One hundred years is a lot of change for Earth. From technological advances, environmental changes, prevalent thought, and evolutionary movement, a hundred years can be defining in its historical containment. As the stress of Covid isolation rages on, the interests of birdwatchers, especially those who look for rare appearances, have concentrated on the arrival of a snowy owl. Ok. No big deal, right? Well, this one is, as it’s the first documented sighting of the snowy owl in New York’s City’s famed Central Park since 1890. That’s well over 100 years of history and change for the park and the city between sightings.
Spotting a Rarity
The snowy owl arrived in the park on January 27, 2021. The popular twitter account, @birdcentralpark, run by noted birder, David Barrett (with a verified follower base of 4,200 birders), alerted readers to the arrival of the raptor at around 10:30 am. In little time, the park had more than 100 onlookers catching sight of a probable ‘once in a lifetime’ viewing of the majestic bird. The party of viewers were respectful but were policed by the New York City Urban Park Rangers. Dogs were leashed and not allowed to disturb the bird as it stayed behind a fenced location of baseball fields at the Park’s Northern Meadow field. During the stay, the owl contended with a few crows, and a hawk, all displeased with its arrival. By 6:30 pm the snowy owl had lifted wings and flown away. The extended stay charmed the masses and gave plenty of opportunity for rare photos, a chance to educate themselves, and a lucky spot to watching an owl out of the ordinary for the spot.
A Snow Bird
The snowy owl is a bird of the Arctic region where it spends its summers. It is migratory, which leads it to other locations primarily found in Canada and the upper regions of the US. There are some that find their way to Siberia. But with the changes in the weathering of the environment, these magnificent birds have changed their patterns as noticed by the unusual arrival of the snowy owl in Central Park.

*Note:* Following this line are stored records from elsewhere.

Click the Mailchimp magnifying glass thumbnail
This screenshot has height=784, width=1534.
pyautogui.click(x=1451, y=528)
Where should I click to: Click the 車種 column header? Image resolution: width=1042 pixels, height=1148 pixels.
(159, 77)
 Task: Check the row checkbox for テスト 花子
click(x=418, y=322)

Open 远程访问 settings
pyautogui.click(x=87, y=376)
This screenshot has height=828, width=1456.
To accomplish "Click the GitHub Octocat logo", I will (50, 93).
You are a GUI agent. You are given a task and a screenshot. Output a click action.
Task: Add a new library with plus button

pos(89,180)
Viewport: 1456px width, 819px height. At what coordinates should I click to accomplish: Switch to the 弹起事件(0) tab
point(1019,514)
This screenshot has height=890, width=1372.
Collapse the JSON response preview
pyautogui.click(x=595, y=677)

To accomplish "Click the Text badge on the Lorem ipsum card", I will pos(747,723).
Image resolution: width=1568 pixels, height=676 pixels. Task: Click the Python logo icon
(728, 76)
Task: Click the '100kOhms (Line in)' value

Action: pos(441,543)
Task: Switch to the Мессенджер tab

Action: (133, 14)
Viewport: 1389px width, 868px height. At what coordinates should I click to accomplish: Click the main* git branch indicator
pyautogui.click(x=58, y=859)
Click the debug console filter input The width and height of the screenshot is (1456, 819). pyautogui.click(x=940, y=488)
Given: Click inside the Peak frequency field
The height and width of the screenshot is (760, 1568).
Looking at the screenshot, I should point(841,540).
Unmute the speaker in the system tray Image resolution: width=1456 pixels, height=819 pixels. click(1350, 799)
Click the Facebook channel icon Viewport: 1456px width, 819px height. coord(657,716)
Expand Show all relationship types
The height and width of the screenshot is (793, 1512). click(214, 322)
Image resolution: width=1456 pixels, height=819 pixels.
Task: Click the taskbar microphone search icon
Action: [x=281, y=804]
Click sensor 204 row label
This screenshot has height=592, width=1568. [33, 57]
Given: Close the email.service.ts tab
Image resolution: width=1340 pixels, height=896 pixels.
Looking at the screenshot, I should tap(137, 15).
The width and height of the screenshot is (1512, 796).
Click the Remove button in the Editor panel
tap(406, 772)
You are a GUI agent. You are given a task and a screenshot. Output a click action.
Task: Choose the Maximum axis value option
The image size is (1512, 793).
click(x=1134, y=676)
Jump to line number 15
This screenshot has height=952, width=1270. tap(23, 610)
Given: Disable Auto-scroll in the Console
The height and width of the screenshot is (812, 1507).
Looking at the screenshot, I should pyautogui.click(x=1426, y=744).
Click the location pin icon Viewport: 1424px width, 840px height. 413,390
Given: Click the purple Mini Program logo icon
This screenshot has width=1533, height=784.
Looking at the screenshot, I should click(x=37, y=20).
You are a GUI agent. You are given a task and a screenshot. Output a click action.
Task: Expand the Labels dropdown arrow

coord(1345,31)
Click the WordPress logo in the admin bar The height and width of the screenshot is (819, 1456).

The snowy owl is a large creature with a wingspan that can reach over 5 feet in the male and a maximum of 6 feet for the female. The male can be measured as large as 25 inches in length while the female can be slightly larger, measuring 28 inches in length. Make no mistake, these raptors are quite sizeable and can be intimidating. They are nocturnal hunters of prey and are carnivorous, often eating their catch whole.
They are listed as Vulnerable, which is the first stage in the Threatened category of the IUCN (International Union for Conservation of Nature). There are approximately 28,000 mature Snowy Owls in existence (not counting juveniles) with a decreasing trend attributed to global warming. The lifespan of a Snowy Owl is approximately 8 years in length. You can review pertinent conservation data of the Snowy Owl at the IUCN site (here).
The snowy owl that graced the stage for the NYC Central Park birdwatchers is considered to be a juvenile. It is suggested that the dark bars on the wings indicate its youthful status. Regardless, this sighting will be a warm memory for the few that were able to see the grand creature.